Amyotrophic Lateral Sclerosis (ALS) is a devastating neurodegenerative disease with no cure, leading to patient death within 2-5 years after symptom onset. As a result, there is a loss of muscle strength that spreads, affecting mobility, speech, swallowing, and breathing, while the senses, intellectual capacity, and eye muscles remain unaffected. Many drugs showing promising results in animal models failed in clinical trials, likely due to poor predictability of human brain responses. Developing more predictive models based on human cells is crucial to advance our understanding of ALS pathophysiology and promoting the development of more effective and safer therapies.
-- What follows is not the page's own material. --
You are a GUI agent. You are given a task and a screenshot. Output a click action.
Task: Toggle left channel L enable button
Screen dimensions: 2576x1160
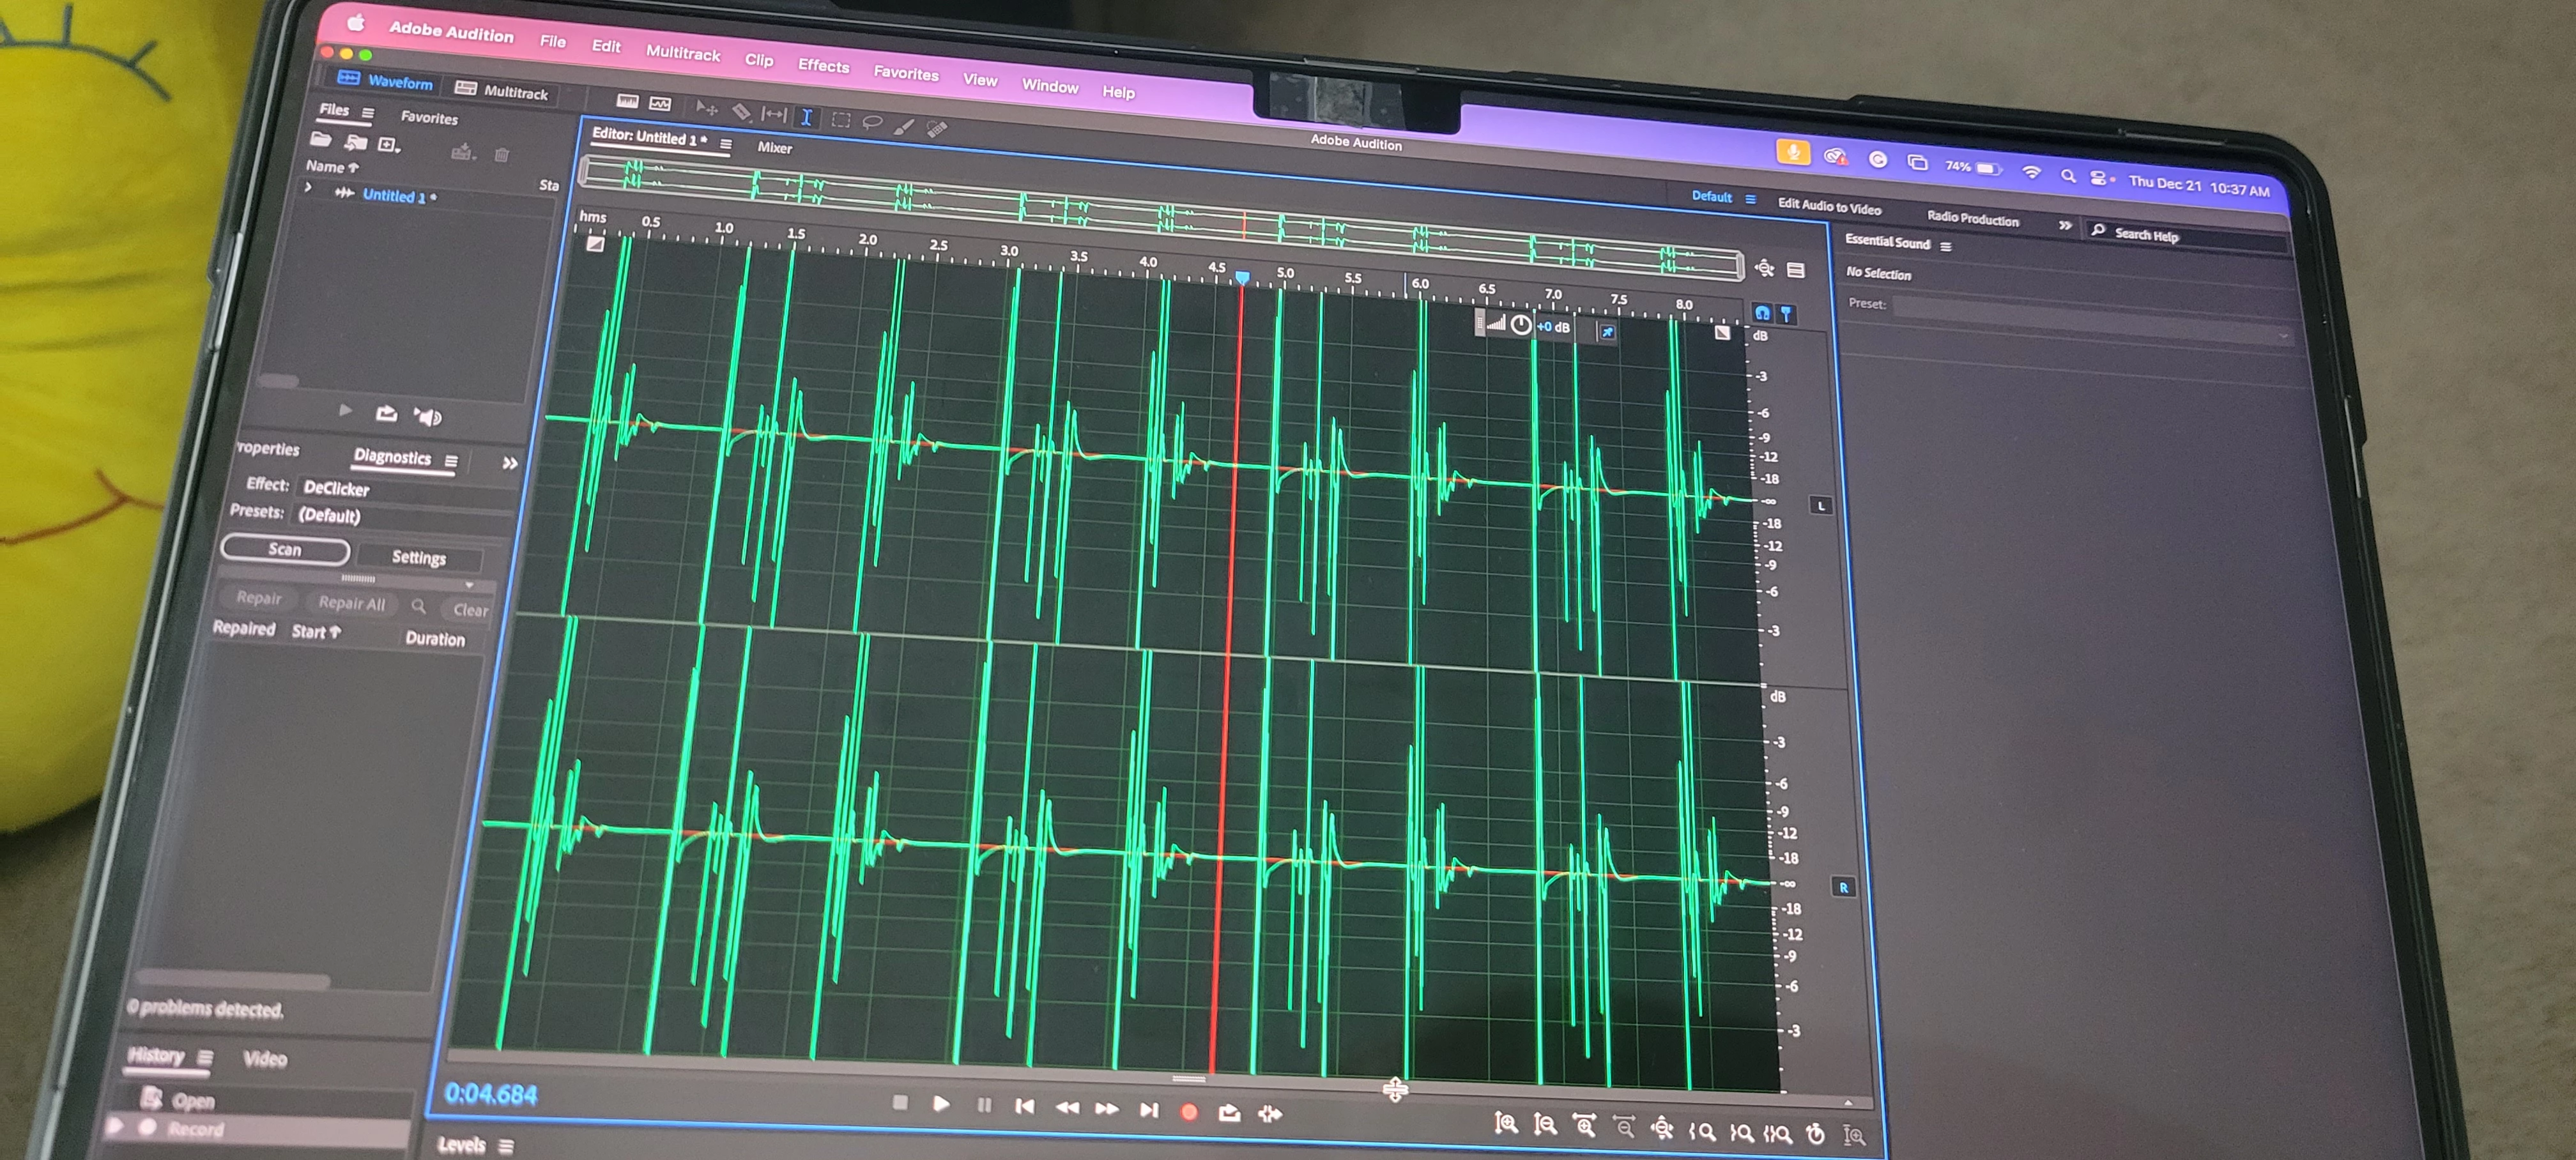(x=1821, y=506)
Animal experimentation, while widely used, has significant limitationsfor the development of medicines targeting central nervous system and is increasingly questioned for ethical and scientific reasons. In response, brain organoids have emerged as a promising alternative (García-Delgado et al; 2022). Here we show a way to generate a robust ALS model using cortical organoids derived from induced pluripotent stem cells (iPSCs). To enhance model reliability, we have applied a small-molecule-guided protocol that reduces heterogeneity and improve cortical specificity. We applied dual SMAD inhibition using SB431542 and Dosomorphin to reduce non-ectodermal contamination and improve cortical specification. Additionally, we incorporated decellularized extracellular matrix (cECM) (Cho et al; 2021)derived from ALS patients and healthy controls. Cortical-derived cECM, rich in proteoglycans, laminins, and integrins, better mimics the neural niche, enhancing neural differentiation and maturation compared to conventional matrigel (García-Delgado et al; 2024). These advancements establish a highly predictive ALS model for evaluating drug efficacy and safety, driving the development of novel therapies and optimized drug delivery strategies.